## [Directions for this task]
Find every line in the records that holds the string "next". Copy each one.

## [Saved entries]
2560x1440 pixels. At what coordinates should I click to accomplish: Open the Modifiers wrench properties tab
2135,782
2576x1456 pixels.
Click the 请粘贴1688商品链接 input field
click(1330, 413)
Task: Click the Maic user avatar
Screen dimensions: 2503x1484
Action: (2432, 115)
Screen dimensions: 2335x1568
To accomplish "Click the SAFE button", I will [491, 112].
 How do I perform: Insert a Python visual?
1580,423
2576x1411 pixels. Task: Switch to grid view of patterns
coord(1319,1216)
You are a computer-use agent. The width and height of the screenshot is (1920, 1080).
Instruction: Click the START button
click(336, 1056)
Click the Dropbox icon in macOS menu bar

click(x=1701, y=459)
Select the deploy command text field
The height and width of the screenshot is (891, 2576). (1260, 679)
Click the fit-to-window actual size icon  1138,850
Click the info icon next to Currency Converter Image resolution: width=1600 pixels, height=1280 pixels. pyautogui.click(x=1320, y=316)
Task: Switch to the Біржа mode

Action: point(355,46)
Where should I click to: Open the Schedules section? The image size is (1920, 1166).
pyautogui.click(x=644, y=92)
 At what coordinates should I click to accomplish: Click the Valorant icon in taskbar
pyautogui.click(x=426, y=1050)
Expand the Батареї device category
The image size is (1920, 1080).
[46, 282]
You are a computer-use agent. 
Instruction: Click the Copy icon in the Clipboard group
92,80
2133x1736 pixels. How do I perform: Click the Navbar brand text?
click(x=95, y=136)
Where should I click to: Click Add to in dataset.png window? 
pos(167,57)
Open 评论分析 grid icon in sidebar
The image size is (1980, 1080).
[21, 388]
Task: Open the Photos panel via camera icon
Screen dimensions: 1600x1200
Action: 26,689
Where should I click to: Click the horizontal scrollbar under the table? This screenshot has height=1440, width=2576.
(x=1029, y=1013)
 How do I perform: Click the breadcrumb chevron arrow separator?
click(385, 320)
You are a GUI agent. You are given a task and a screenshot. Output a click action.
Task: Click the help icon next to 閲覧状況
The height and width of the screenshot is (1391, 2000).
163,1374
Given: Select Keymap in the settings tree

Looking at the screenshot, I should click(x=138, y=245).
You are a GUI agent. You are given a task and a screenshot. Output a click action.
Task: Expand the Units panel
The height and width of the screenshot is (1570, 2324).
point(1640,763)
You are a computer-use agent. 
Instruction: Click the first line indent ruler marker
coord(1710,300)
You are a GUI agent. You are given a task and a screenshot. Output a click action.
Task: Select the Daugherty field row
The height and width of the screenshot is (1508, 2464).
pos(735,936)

## [Result of this exercise]
Click the info icon next to Currency Converter Image resolution: width=1600 pixels, height=1280 pixels. pyautogui.click(x=1320, y=316)
Task: Click the help icon next to 閲覧状況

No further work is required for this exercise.